I have to say that my both my actions and ideas were very foreign to most of those around me during this time. I stood alone amongst most of my friends in my thoughts to limit and simplify—my friends were ramping up, buying iPads for their three year olds. Discussions centered around what apps were the latest and greatest for kids. As a parent and a teacher of young children, to this day I am so puzzled by people’s inability to question this onslaught of the modern day world and its effect on our kids.

Now with my boys in 4th and 6th grade, I have started to let them dip their toes in a bit. Unfortunately, they would be social outcasts if I did not let them play ANY video games. We still restrict their time to an hour or so on the weekends, which is vastly different from their peers.

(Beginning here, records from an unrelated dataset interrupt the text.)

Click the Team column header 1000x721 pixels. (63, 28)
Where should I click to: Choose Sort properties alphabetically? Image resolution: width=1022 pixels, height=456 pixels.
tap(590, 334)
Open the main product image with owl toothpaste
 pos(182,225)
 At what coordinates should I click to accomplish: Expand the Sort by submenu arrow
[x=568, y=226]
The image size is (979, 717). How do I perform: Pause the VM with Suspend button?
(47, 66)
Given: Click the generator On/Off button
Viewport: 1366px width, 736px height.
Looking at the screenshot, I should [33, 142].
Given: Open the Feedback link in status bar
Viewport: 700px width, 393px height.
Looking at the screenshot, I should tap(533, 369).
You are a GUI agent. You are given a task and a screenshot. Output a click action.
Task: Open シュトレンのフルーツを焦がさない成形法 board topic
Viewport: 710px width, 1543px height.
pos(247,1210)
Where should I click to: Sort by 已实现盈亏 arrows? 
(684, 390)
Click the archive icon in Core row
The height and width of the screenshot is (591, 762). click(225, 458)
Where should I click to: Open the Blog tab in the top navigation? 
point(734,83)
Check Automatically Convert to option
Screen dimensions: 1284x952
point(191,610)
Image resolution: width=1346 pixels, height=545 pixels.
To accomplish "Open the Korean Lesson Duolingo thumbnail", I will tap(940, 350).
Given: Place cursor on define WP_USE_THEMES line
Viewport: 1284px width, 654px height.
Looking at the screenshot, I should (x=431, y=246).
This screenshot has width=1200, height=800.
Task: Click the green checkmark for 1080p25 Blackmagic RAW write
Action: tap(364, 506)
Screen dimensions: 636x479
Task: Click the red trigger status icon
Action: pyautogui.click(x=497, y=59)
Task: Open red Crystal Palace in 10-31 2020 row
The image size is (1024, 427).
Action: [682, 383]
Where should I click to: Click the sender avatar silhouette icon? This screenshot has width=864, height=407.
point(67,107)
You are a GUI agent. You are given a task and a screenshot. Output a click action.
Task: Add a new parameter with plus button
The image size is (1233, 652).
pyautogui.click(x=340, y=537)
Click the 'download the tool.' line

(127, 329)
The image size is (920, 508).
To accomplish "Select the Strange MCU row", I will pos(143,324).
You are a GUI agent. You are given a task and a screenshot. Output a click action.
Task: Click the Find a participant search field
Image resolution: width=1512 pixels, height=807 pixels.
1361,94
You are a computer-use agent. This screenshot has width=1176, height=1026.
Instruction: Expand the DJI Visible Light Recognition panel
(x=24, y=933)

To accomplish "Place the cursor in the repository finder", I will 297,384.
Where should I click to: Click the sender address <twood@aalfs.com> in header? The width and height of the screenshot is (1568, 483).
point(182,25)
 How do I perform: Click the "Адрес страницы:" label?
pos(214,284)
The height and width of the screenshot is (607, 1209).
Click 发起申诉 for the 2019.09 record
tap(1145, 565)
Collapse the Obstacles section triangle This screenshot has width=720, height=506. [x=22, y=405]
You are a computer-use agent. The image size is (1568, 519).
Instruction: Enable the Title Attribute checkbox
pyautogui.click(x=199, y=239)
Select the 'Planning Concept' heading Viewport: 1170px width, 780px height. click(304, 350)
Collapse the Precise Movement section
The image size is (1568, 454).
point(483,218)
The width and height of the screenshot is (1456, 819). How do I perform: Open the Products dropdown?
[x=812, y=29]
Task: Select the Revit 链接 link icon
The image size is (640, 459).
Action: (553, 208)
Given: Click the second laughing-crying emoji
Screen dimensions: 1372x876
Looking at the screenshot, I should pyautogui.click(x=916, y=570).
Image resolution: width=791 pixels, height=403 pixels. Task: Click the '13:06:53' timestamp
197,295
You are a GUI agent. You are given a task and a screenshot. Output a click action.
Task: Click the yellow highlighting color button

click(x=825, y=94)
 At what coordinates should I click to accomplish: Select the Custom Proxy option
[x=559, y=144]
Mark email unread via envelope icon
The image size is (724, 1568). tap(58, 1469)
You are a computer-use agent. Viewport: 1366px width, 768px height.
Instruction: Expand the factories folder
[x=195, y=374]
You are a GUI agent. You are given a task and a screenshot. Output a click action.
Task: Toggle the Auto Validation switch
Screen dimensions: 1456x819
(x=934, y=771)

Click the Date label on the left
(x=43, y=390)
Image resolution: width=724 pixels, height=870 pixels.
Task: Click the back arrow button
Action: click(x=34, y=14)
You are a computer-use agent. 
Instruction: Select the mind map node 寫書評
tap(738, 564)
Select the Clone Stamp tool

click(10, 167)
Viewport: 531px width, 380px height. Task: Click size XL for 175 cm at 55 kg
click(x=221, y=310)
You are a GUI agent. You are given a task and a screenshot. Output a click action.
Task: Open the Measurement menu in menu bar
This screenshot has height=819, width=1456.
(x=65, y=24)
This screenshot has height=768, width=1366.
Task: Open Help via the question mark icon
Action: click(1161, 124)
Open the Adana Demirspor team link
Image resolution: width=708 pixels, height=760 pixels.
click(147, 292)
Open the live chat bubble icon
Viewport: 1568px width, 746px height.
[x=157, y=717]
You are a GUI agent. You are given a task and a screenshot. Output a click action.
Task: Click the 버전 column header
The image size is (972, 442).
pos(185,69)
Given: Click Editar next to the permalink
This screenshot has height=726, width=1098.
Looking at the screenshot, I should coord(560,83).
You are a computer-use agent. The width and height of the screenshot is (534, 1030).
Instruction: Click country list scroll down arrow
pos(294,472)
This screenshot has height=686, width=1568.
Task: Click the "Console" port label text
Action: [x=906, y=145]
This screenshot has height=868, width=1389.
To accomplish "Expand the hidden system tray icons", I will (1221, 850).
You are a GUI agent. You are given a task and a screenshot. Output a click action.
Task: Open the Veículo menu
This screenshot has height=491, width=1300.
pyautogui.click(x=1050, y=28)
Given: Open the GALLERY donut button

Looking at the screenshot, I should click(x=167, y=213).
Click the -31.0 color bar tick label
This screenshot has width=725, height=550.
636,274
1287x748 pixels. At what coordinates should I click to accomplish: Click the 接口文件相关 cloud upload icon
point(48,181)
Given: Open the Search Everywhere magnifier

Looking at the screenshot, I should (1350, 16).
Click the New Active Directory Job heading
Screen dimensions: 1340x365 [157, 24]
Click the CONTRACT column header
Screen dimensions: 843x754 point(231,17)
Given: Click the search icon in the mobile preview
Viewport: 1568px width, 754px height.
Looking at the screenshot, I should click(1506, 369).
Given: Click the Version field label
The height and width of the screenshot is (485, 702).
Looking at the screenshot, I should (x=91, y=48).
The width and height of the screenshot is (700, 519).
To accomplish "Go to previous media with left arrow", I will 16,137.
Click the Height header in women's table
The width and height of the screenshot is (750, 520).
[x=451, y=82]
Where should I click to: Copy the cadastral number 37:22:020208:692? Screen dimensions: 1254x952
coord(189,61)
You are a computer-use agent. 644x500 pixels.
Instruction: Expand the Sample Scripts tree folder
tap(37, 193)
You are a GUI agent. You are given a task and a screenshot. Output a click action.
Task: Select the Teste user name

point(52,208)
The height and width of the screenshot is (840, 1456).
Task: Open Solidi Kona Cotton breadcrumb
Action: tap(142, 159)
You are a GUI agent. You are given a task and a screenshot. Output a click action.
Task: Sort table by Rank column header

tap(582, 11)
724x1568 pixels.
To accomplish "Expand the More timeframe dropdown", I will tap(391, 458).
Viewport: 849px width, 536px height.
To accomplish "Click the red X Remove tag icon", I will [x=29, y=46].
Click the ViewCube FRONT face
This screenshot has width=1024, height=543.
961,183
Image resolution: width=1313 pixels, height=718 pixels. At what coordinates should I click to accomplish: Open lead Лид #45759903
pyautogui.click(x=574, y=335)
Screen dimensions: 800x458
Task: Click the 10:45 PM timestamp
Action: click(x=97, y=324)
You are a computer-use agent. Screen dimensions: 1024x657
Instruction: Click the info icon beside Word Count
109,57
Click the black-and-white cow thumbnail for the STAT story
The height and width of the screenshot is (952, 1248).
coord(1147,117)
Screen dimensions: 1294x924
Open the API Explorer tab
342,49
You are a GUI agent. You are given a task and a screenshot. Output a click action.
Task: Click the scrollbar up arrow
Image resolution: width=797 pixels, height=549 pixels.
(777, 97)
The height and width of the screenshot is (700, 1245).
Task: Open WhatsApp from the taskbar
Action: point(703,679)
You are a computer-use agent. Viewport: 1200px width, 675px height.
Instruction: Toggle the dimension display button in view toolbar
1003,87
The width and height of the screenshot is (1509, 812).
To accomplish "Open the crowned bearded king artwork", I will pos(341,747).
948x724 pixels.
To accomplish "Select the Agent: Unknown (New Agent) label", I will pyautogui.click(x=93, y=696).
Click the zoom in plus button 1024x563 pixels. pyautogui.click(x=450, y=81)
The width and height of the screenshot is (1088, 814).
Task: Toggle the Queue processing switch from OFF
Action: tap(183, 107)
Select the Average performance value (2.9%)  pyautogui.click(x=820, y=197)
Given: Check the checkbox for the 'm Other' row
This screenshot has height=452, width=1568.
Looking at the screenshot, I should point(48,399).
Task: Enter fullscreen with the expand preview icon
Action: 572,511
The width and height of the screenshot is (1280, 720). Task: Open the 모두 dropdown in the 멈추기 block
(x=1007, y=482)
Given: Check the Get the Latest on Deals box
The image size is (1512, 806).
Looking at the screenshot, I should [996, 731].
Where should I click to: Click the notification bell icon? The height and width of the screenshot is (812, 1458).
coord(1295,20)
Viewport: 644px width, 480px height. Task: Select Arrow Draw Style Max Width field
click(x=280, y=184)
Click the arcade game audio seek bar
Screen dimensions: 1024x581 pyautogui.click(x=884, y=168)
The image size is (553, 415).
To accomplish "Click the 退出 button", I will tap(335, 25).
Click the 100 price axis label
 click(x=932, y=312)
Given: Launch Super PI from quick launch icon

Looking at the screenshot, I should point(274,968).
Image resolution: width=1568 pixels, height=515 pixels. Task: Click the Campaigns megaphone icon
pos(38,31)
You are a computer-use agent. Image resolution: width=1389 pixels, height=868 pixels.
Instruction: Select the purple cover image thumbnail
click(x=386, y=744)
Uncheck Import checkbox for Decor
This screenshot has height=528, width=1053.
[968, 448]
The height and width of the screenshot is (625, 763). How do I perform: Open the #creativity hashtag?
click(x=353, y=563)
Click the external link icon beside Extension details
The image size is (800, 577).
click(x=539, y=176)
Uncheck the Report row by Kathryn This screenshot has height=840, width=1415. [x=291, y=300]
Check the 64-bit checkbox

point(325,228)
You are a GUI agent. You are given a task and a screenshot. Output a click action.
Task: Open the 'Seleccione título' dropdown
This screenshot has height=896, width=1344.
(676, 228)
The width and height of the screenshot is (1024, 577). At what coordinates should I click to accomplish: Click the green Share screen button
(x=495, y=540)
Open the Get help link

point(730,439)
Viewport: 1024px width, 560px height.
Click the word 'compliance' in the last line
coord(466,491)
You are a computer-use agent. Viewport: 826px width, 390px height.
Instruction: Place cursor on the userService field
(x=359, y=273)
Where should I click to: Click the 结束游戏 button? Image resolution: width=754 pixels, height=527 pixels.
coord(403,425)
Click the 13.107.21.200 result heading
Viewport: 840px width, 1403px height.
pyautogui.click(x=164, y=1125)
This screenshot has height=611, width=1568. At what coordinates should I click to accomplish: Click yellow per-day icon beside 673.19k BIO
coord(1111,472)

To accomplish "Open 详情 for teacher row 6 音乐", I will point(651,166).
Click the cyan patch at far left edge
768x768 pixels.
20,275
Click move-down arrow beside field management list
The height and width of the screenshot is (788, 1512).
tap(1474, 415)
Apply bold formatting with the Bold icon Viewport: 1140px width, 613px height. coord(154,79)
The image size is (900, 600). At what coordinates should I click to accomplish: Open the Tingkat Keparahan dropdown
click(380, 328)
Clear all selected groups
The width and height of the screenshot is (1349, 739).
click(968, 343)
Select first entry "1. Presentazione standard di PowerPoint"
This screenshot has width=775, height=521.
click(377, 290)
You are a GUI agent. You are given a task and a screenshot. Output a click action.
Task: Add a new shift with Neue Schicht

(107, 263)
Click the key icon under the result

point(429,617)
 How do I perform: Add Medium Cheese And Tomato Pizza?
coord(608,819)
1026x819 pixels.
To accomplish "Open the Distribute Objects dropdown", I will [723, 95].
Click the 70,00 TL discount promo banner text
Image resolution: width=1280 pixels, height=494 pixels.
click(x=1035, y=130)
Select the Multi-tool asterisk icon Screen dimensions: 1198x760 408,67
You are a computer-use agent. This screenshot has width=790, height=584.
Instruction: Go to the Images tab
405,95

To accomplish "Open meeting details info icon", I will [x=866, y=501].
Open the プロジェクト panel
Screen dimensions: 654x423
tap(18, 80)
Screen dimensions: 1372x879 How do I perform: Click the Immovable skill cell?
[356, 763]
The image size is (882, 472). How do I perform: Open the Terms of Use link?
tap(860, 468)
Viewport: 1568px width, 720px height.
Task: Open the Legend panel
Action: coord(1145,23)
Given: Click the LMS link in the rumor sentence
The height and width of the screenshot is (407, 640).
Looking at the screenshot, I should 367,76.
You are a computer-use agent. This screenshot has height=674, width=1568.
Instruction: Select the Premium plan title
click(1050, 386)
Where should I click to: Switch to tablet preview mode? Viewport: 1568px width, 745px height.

Our household environment continues to be simplified. As somewhat of a minimalist myself, I struggle living with three maximalists! I rotate playthings and have open ended toys (legos, Kappla blocks, art supplies). I do not have more out than they can easily clean up. As my boys get older, however, I am not sure what “toys” will look like? What do teenage boys do besides play video games?? How do we prepare teens with other skills and pleasures?Especially the skills and pleasure of human interaction and connection?

I seem to come to these changes out of anxiety and with fervor. My challenge is to fully embrace the idea of looking more globally at the preservation of childhood. I am excited to dive deeper into my own need for this work.

My intentions for the class are not only to further explore this work with my own family, but to serve my community as well. As an educator for over 20 years and a parent for over 10, I see the great need for this work.

You are pointing to so much here! MANY many parents struggle with these same issues, especially those I highlight in yellow above. We can be thinking how to have compassion and how to sue the group work to support parents in making small doable changes to get them going in the firection they want to go iin.

Reading these assignments over the years it is striking how simplifying media has really come to the fore as a central issue.